Riproponiamo l’intervista all’allora Cardinale Patriarca di Venezia ,Angelo Scola, a cura di Michele Guerriero, pubblicata sul numero agosto-settembre 2007 della rivista Formiche

“Lo Stato non può essere indifferente ai valori della tradizione prevalente cui esso fa storicamente riferimento”, è uno dei passaggi salienti di questa intervista con il Cardinale Patriarca di Venezia, Angelo Scola.

Il Patriarca di Venezia si concentra sull’evoluzione del rapporto tra laici e cattolici in corso nel nostro Paese. Lo fa, tra l’altro, riconoscendo un importante ruolo anche a tradizioni di stampo avverso al Cristianesimo, come l’Illuminismo: “La modernità, soprattutto l’Illuminismo, ha così dato scacco a certa deriva ideologica che riduce la verità rivelata unicamente a un sistema di proposizioni concettuali da cui dedurre i singoli aspetti della realtà. Dall’altra parte però la modernità ha potuto costringere il soggetto cristiano a una maggiore autenticità grazie al nucleo essenziale e vitale della stessa fede cristiana, cioè il principio della differenza nell’unità, che vive nel mistero della Trinità e trapassa nella storia per divenire principio di comprensione e valorizzazione di ogni differenza”.
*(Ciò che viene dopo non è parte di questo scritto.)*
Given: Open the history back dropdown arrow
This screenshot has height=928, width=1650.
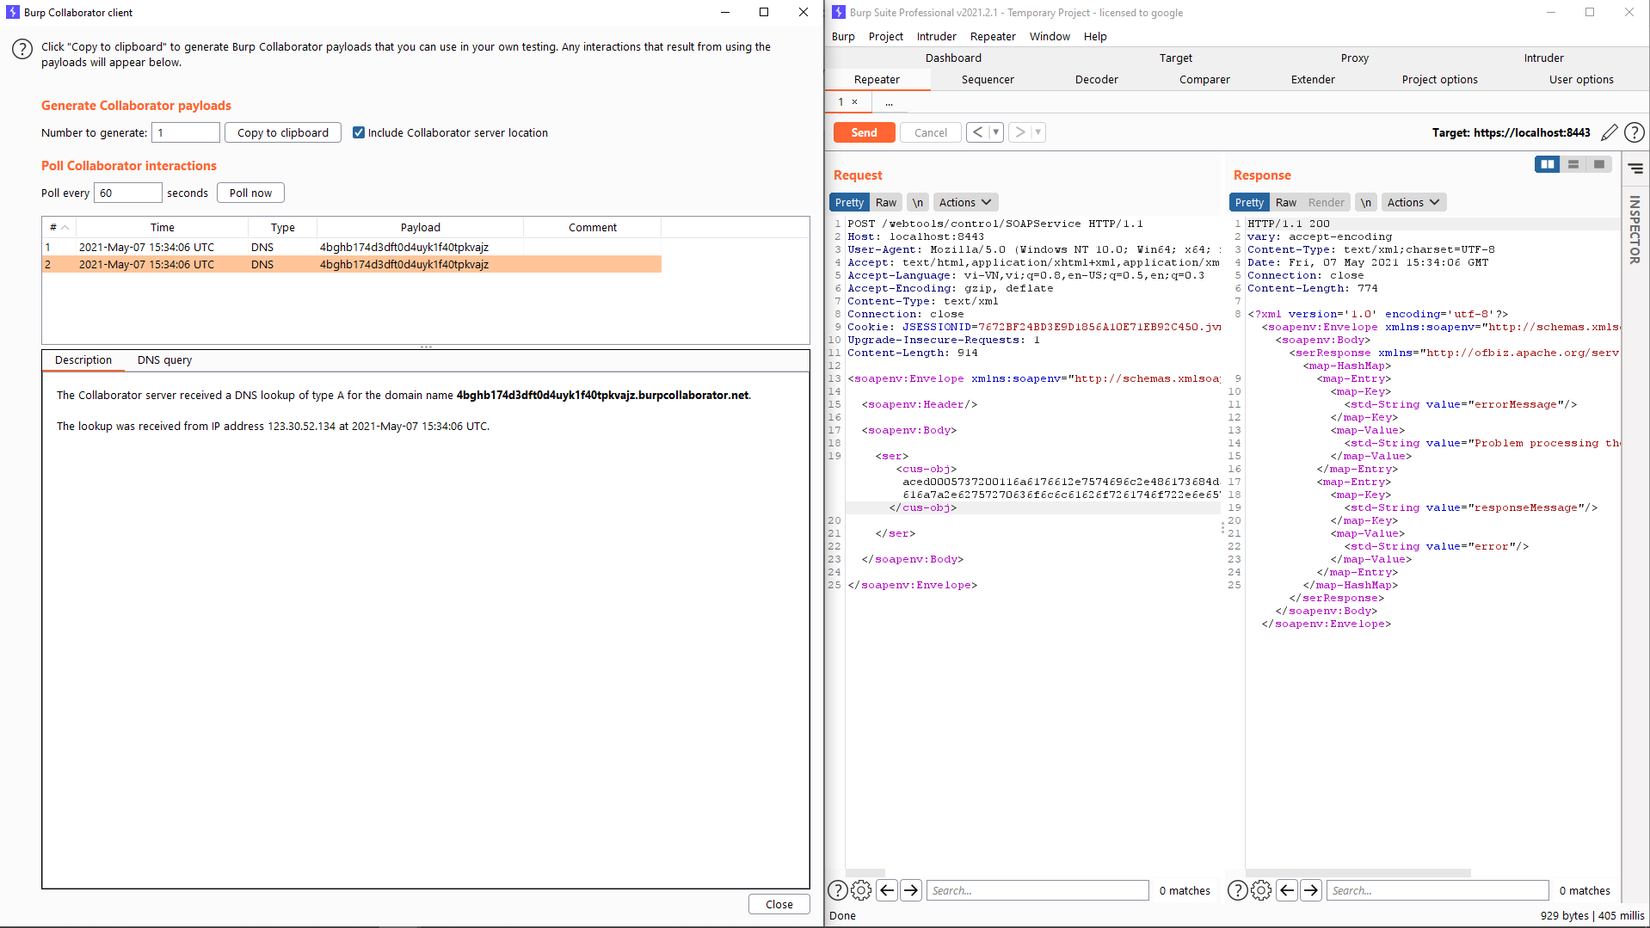Looking at the screenshot, I should point(996,132).
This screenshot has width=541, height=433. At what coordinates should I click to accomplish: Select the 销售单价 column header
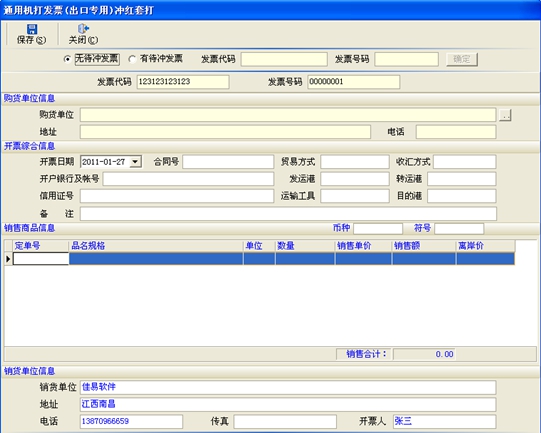(363, 246)
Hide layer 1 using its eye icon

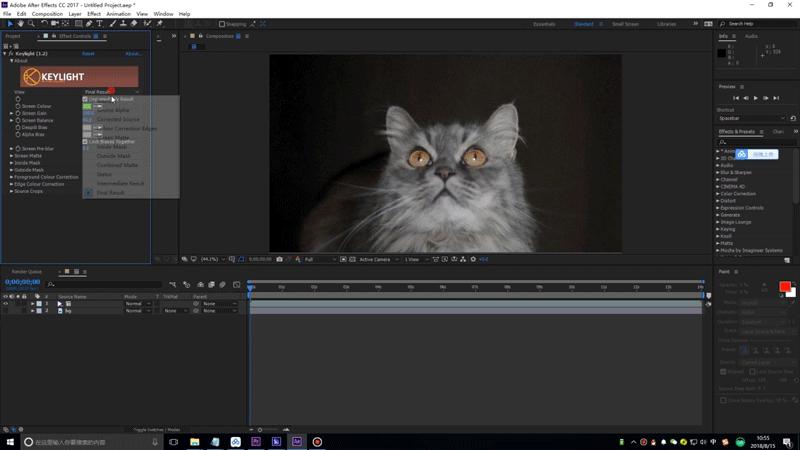pyautogui.click(x=6, y=303)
Patriarca, come si concilia la post-modernità e la secolarizzazione con il risveglio del senso religioso al quale assistiamo nella nostra epoca?
Negli anni del dopoguerra cominciò a diffondersi la previsione, poi smentita dai fatti, che nel mondo contemporaneo le religioni avrebbero perso la propria rilevanza sociale e politica. Ci si aspettava che l’uomo non avrebbe più avuto bisogno della religione, che il processo di secolarizzazione sarebbe sfociato nel cosiddetto “mondo mondano”. Invece siamo di fronte a quello che io definisco il “sacro selvaggio”: basti guardare all’incidenza delle sette diffuse in tutto il pianeta, alla ricerca delle più disparate forme di spiritualità. Aveva rilevato questo André Malraux con la sua espressione provocatoria: “Il XXI secolo sarà religioso o non sarà”, sulla prima parte della quale mi trovo d’accordo. Perché il senso religioso è una dimensione essenziale dell’esperienza elementare dell’uomo. Non si potrà mai arrivare a sopprimerlo dal cuore dell’uomo. Il problema è che questa religiosità che oggi si presenta come selvaggia o dialettica, ha bisogno di essere investita da una vera fede.
Ha bisogno dell’avvenimento di Gesù Cristo, della sua Persona, per mostrare all’uomo che non può compiersi da solo, perché ha bisogno dell’Altro, ha bisogno del Mistero. Questa dimensione e questa ricerca di senso che giace al fondo di ogni uomo, non può essere rimossa perché è parte essenziale dell’essere uomo.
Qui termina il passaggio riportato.